**Questions on the material**:
1 – Quote the stretch from "The Kingdom of" through "the whole body." in the passage on the Beatitudes below.
2 – Write what comes next in the passage on the Beatitudes below, starting after its last sentence.

**Passage to read**:
Thus there are some acts of poverty of spirit or of purity of heart which are essential to the state of grace itself, and which may be produced by virtue of the sacraments. There may be other acts which require the habits of virtue, and others which are more extraordinary, and may be the result of the gifts of the Holy Ghost; others which may show the influence of His fruits, and others which may belong to the full and perfect Beatitude.
When the Beatitudes are considered severally, it will be natural to inquire why these particular habits or virtues or states of the soul have been selected by our Lord rather than any others, why they have been arranged by Him in the order in which we have received them, and why He has connected with each one of them that particular reward or crown which He has assigned.
For the present we consider them in general as the great principles and laws of the new kingdom of which our Lord is King—a kingdom, as He Himself said to Pilate, not of this world, but still in the world, and as truly a kingdom with its laws and character and spirit, its organization and variety of grades and ranks, its authorities and its subjects, as the Empire of Macedon or Rome or Persia or Assyria.
When our Lord speaks of Beatitude in connection with this kingdom and its subjects, He speaks of what sums up in itself the formal end for which that kingdom has been created and exists. For the beatitude of man is the glory of God, and these two ends are substantially the same.
The Kingdom of our Lord has for its end the glory of God by means of the beatitude of man, and the beatitude of man by means of his perfection, of which perfection He Himself is the normal type as well as the instrumental and meritorious cause.
How far obligatory—contrast with the Decalogue
This enables us to see the answer to the question how far the Beatitudes, being the laws of the New Kingdom, are obligatory on all its citizens. They are obligatory in so far as the perfection, which is the intention of God in founding it, is obligatory on its several members and on the whole body.
Here again, we are struck with the contrast between the new and the old Legislation. We naturally speak of the precepts of the Decalogue, forgetting that they are almost exclusively in form only prohibitions. They set forth certain principles of the eternal law of morality by taking them, as it were, at the lowest possible point, at which their violation sinks to the level of direct grievous sin of the most obvious and unquestionable heinousness.
The letter of the law forbids, for instance, murder and adultery; and yet we instinctively feel that the principles of the natural law which are thus defended, as it were, on their remotest frontier, enact the custody of the thoughts and desires of the heart as well as the abstinence from outward sin, and that they are touched by any infringement of purity or charity of the most subtle kind.
Thus the faithful Christian who passes his life in the strength of sacramental grace and of the indwelling of the Holy Ghost, free from any serious deliberate sin whatever, can find in the prohibitions of the Decalogue, as he is taught to understand them, an adequate code for his own continual self-examination. They appeal, in truth, to the motive of fear, and teach perfection by striking peremptorily upon the external acts by which the principles which they embody are violated.

**Records**:
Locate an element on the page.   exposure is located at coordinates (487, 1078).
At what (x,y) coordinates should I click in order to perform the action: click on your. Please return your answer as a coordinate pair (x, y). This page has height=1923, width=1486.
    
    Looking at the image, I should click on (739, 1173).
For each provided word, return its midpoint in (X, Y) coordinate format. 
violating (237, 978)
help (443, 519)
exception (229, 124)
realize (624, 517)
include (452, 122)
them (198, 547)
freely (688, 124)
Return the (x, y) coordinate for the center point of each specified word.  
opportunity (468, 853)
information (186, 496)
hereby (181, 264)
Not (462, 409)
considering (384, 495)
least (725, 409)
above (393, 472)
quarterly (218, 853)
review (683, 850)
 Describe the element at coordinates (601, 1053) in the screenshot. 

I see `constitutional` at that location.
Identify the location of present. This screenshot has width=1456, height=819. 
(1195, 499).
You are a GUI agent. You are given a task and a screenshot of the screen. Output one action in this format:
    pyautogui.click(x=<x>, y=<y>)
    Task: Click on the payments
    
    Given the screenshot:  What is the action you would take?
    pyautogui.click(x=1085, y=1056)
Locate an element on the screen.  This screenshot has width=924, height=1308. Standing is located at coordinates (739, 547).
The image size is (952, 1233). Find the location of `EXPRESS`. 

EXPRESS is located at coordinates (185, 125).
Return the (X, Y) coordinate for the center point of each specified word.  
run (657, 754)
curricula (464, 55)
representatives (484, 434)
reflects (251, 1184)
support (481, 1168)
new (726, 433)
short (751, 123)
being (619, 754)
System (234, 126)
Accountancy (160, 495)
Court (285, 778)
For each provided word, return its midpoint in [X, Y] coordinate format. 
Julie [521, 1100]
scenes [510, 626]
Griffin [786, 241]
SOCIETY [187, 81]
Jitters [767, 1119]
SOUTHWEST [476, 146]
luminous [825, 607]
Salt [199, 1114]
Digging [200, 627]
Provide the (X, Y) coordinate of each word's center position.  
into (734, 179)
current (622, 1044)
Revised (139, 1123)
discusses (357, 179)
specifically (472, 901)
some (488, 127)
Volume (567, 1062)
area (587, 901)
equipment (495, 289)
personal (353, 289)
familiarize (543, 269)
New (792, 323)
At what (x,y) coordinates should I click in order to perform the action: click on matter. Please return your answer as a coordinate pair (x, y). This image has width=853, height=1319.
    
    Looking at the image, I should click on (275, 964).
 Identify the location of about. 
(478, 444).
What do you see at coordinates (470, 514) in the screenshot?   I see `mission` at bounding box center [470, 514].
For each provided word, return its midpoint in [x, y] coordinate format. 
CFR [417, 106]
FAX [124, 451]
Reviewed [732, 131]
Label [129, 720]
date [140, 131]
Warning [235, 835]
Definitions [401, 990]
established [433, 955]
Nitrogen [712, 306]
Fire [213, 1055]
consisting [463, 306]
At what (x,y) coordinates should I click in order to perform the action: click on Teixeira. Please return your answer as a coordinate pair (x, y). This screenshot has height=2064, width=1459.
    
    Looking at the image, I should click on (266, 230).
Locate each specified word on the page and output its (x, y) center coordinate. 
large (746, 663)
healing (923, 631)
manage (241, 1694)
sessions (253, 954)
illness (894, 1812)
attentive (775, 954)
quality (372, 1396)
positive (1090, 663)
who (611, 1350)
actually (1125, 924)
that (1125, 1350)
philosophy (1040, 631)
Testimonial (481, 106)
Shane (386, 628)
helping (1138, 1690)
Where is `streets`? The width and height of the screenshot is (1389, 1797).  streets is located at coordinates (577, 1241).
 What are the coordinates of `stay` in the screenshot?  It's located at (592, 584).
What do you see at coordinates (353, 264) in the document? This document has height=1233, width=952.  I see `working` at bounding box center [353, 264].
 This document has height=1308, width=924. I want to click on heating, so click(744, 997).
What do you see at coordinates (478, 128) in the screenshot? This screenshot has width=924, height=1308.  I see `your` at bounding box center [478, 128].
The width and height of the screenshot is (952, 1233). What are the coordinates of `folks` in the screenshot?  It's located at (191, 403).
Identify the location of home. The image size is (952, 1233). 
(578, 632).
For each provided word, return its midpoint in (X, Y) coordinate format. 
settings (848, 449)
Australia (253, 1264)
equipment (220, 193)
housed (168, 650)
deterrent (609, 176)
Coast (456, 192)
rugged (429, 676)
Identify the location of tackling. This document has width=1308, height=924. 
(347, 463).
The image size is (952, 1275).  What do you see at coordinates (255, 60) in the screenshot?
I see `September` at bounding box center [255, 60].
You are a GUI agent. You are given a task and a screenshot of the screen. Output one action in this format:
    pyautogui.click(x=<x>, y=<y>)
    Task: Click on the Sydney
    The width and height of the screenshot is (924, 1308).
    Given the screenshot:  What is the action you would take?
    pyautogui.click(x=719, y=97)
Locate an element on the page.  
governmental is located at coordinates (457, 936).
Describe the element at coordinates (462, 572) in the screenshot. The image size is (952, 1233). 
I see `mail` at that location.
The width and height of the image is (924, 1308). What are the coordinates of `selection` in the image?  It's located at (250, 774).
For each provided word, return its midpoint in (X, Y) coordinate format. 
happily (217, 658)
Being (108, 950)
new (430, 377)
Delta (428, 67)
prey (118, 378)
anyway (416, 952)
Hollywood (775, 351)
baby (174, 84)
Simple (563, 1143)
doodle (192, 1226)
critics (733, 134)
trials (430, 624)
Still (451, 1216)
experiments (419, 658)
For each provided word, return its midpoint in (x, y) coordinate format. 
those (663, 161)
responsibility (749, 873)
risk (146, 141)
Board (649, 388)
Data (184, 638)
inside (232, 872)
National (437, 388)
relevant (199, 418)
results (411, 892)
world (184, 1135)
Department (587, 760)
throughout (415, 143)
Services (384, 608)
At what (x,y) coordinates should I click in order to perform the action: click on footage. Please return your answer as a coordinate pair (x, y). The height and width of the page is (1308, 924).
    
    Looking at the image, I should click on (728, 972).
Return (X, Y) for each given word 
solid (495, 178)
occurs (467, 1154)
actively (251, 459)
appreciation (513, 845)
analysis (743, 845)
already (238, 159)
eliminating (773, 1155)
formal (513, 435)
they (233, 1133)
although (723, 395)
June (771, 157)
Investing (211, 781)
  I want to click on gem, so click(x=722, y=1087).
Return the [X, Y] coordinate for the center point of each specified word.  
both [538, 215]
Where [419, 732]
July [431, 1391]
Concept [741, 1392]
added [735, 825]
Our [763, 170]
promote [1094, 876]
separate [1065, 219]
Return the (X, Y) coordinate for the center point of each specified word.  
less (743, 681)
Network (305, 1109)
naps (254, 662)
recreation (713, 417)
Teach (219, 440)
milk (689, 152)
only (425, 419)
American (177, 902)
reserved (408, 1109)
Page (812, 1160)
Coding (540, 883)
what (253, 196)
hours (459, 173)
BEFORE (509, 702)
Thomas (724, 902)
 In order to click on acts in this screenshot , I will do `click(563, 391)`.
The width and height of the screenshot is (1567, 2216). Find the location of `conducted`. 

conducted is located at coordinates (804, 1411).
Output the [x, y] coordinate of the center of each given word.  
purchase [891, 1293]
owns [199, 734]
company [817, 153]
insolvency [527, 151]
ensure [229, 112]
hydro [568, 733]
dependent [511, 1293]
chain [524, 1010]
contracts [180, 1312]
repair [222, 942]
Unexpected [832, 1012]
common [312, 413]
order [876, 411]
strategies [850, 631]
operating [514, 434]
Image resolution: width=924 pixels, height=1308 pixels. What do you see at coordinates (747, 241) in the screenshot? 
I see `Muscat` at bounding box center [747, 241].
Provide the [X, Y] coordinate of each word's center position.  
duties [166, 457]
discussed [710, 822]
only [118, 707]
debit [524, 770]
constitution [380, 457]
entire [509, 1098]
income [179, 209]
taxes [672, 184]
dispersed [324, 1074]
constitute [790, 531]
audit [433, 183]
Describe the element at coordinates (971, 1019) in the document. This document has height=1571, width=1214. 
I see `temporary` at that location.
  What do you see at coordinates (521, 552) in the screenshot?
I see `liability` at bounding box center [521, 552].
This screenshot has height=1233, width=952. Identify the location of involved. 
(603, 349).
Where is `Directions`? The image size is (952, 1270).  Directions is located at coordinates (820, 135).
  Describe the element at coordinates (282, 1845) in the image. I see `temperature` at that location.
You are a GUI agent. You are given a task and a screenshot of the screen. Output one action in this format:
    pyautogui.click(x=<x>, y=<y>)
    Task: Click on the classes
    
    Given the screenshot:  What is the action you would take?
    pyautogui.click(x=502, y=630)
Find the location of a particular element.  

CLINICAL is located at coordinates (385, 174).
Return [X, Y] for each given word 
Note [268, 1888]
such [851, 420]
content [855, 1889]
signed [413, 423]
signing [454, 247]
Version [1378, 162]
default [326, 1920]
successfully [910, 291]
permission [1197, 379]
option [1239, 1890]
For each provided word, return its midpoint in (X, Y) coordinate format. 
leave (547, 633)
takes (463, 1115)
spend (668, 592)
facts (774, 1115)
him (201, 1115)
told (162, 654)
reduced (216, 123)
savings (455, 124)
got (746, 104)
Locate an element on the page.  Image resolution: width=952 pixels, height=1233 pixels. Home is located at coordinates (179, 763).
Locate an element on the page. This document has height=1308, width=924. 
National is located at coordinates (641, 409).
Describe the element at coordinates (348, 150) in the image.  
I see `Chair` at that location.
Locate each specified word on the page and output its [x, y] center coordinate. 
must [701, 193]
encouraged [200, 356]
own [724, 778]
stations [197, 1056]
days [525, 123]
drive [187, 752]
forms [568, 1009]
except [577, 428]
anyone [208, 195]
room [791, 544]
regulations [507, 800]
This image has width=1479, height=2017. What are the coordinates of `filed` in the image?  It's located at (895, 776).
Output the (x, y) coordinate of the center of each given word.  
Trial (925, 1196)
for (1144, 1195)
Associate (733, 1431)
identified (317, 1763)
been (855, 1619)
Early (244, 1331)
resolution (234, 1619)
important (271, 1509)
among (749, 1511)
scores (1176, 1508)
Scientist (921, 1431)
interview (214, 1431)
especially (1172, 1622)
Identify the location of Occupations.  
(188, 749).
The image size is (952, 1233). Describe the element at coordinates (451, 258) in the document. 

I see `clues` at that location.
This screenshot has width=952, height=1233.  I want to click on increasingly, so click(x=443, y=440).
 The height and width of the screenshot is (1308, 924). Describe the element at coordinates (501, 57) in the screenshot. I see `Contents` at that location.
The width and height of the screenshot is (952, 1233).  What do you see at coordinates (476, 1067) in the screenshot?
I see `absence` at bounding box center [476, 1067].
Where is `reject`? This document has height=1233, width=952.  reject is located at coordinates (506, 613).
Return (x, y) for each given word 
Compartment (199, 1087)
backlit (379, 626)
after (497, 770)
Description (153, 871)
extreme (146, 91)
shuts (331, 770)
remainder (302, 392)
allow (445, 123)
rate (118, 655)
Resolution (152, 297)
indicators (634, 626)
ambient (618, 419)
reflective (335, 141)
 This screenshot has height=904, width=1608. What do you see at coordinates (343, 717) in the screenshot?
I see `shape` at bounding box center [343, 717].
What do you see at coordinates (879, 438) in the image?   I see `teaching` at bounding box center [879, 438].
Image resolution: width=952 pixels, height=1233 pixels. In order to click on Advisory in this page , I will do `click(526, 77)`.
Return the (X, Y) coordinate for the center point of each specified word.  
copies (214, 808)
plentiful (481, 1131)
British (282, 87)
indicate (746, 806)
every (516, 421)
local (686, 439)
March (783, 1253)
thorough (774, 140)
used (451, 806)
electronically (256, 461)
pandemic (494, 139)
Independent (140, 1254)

**Results by task**:
1 –
The Kingdom of our Lord has for its end the glory of God by means of the beatitude of man, and the beatitude of man by means of his perfection, of which perfection He Himself is the normal type as well as the instrumental and meritorious cause.
How far obligatory—contrast with the Decalogue
This enables us to see the answer to the question how far the Beatitudes, being the laws of the New Kingdom, are obligatory on all its citizens. They are obligatory in so far as the perfection, which is the intention of God in founding it, is obligatory on its several members and on the whole body.

2 –
There are no particular punishments threatened for particular crimes, for the violation of the prohibitions involves the anger of God the Lawgiver in the first instance, and thus ensures the most terrible punishment.
Appeal to hope
But the Legislation of the New Kingdom appeals to the motive of hope. The use of this motive, and of numberless particular promises to enforce it, is characteristic of our Blessed Lord. He is all bounty and munificence, His hands full of blessings, which He is yearning to bestow, and His promises, of which He is profuse, are the anticipations of the joy which will be when He actually bestows them, not in the way of mere bounty, but as rewards held out and won and then bestowed.
Such a Legislator naturally puts forward the highest grade of the perfection which He desires and the noblest form of the recompense which He promises. There are certainly degrees in which the virtues of the Beatitudes are necessary to and obligatory upon all Christians. In some measure, poverty of spirit, meekness, mercifulness, purity of heart, are needful for salvation itself. The lofty teaching of the Christian code does not raise these degrees, nor abolish the compassionate mercy of God, according to which nothing but mortal sin can destroy the life of the soul.
But the very form of the new commandments encourages men to press on very far beyond what must be observed under pain of sin, and these commandments enjoin an immense range of acts and habits which are, strictly speaking, and in general, matters of counsel rather than matters of obligation.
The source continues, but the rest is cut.